## [Short problem]
Rewrite the listing between the lines holding "Tick the checkbox for lowercase layout person" and "The height and width of the screenshot is (279, 372).", inclusive, replacing "goal marker" with "corner flag" and leaving all else unchanged.

┌─ Data provided

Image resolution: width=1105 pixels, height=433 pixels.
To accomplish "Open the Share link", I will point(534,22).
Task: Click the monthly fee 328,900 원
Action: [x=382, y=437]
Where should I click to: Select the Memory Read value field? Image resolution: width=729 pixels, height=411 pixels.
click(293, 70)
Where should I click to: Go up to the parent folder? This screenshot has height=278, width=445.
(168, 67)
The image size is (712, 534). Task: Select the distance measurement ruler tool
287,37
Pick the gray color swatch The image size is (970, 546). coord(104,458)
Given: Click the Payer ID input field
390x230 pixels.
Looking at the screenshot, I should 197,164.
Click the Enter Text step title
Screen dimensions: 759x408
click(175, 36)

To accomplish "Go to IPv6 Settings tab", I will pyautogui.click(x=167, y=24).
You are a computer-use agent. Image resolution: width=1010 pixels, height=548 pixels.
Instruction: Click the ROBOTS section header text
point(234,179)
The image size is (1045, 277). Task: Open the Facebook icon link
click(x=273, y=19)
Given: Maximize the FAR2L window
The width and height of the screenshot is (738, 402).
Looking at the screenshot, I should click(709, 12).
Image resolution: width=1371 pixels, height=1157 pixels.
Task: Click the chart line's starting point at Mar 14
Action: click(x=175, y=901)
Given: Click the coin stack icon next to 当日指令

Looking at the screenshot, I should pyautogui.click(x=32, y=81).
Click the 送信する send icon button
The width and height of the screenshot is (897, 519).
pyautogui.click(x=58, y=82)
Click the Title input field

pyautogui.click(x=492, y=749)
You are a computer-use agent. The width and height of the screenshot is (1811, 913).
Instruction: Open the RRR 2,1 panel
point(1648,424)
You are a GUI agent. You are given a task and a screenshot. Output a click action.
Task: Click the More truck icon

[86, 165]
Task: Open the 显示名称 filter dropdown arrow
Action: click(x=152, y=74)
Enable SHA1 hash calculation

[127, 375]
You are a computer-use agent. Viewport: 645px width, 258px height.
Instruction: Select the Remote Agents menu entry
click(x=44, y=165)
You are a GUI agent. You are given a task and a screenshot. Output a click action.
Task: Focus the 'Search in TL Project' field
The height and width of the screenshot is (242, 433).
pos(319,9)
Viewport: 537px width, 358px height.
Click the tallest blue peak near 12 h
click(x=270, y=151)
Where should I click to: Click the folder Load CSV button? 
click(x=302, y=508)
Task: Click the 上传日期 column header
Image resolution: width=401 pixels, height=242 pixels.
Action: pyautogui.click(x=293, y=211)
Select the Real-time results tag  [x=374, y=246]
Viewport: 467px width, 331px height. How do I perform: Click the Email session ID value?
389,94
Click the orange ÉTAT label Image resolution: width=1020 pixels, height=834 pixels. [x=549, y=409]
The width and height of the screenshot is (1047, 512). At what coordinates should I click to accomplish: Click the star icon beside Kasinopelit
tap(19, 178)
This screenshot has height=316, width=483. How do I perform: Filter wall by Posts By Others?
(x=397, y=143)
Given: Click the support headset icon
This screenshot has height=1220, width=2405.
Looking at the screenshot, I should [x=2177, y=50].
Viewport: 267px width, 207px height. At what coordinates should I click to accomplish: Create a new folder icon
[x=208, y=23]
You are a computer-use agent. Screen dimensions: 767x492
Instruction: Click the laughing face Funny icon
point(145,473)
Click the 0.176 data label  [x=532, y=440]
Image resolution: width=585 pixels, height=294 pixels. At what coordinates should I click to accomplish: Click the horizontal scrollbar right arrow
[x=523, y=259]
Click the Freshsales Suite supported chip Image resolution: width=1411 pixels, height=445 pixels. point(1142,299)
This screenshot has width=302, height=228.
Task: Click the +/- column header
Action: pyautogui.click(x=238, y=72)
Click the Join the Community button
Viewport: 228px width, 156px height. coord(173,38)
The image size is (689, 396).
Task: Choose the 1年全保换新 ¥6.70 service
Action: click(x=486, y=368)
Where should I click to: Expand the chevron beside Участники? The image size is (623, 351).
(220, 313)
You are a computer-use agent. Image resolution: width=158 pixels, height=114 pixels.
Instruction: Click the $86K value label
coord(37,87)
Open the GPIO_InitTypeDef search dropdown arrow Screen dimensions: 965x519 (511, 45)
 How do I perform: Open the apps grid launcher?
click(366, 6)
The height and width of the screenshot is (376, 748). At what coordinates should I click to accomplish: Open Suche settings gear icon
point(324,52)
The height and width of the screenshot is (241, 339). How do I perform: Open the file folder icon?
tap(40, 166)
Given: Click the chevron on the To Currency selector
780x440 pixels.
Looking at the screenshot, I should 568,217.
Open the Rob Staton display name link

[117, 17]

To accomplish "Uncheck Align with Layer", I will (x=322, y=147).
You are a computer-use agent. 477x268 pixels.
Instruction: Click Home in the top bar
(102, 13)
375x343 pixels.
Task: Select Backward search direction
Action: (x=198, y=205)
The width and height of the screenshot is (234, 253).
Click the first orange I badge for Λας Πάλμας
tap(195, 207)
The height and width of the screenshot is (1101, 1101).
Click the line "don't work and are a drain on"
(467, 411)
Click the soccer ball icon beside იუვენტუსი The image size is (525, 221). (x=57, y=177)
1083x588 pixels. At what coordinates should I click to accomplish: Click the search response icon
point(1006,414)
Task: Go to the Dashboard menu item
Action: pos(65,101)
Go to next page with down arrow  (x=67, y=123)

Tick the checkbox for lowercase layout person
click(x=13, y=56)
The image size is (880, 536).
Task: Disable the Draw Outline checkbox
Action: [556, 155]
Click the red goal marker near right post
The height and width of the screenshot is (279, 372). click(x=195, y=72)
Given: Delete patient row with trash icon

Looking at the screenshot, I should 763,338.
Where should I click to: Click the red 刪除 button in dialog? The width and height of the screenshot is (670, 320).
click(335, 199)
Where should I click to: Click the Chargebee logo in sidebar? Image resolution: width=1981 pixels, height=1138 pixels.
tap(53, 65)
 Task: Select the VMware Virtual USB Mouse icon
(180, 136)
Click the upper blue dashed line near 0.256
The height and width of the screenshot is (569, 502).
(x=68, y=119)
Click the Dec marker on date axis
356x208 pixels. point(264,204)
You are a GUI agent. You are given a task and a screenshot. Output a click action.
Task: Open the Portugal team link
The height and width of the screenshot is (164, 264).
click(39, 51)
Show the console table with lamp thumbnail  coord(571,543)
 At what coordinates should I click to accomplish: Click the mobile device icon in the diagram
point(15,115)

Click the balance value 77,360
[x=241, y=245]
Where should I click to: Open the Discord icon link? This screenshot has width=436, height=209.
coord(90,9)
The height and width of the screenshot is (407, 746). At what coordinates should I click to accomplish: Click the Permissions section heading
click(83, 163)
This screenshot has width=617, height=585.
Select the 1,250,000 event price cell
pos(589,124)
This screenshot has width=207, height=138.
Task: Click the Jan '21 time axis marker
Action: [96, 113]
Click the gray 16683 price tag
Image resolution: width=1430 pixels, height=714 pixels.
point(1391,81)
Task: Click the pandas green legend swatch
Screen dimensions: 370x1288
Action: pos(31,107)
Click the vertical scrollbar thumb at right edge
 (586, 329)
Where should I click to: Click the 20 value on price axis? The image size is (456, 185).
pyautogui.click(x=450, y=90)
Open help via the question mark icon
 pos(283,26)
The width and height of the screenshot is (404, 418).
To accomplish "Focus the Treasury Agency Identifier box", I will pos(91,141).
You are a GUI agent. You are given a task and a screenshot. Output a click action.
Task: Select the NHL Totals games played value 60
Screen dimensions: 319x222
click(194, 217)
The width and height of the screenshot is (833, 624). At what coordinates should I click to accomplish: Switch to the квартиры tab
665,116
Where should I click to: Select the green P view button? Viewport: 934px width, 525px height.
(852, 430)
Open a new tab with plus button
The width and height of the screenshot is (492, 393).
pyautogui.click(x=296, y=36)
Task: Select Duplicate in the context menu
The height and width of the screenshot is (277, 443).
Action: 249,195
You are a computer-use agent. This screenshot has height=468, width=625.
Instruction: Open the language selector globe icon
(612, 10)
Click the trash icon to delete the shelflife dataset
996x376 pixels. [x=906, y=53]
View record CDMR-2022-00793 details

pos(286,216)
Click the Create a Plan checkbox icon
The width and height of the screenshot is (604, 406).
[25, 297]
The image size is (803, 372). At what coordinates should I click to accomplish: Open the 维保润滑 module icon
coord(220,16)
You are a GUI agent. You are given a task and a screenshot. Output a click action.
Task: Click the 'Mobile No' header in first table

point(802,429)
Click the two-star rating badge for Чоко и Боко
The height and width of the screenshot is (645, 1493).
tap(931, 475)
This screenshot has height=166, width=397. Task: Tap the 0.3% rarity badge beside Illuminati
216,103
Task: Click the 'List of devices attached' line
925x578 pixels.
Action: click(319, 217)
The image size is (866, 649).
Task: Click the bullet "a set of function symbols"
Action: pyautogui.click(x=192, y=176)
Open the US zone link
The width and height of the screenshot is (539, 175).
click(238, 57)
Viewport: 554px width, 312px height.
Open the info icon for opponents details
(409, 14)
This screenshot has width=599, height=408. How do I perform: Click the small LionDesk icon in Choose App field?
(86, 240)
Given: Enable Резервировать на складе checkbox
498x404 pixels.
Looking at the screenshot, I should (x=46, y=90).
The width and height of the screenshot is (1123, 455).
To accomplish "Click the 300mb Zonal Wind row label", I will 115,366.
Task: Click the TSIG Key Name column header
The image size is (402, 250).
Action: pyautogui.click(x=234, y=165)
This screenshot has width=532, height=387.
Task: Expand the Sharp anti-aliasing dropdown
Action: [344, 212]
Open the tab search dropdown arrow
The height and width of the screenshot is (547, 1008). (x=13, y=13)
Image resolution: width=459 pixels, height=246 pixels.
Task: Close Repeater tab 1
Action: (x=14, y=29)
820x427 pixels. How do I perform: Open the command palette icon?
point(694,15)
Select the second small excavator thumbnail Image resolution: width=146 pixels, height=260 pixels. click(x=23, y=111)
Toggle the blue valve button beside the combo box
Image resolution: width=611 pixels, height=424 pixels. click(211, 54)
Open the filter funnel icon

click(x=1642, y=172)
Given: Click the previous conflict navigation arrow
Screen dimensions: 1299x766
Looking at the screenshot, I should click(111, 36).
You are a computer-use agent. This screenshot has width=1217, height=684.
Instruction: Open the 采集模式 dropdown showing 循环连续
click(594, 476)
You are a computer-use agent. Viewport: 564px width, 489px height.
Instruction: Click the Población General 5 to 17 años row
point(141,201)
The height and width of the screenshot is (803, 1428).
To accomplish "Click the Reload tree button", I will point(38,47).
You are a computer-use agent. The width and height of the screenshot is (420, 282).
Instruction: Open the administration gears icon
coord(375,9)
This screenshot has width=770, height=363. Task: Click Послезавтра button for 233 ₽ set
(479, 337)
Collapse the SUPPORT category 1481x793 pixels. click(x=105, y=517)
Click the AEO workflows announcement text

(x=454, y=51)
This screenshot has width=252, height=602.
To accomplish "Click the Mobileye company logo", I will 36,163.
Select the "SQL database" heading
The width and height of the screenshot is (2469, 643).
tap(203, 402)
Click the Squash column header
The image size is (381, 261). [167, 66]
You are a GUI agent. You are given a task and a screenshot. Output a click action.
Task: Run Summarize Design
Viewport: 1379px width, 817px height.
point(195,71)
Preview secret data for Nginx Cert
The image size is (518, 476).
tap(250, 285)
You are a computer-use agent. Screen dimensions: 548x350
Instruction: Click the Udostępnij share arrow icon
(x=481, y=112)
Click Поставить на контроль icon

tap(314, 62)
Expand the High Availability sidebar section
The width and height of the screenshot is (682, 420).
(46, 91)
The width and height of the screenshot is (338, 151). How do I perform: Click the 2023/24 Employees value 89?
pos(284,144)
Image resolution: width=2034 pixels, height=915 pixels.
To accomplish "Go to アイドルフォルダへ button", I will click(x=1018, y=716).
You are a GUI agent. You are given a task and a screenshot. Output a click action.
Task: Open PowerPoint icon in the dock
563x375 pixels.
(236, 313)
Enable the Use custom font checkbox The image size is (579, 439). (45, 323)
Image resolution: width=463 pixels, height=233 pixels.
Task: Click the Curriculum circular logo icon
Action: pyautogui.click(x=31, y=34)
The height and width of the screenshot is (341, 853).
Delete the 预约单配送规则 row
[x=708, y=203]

└─

## [Written response]
Tick the checkbox for lowercase layout person
click(x=13, y=56)
The image size is (880, 536).
Task: Disable the Draw Outline checkbox
Action: [556, 155]
Click the red corner flag near right post
The height and width of the screenshot is (279, 372). click(x=195, y=72)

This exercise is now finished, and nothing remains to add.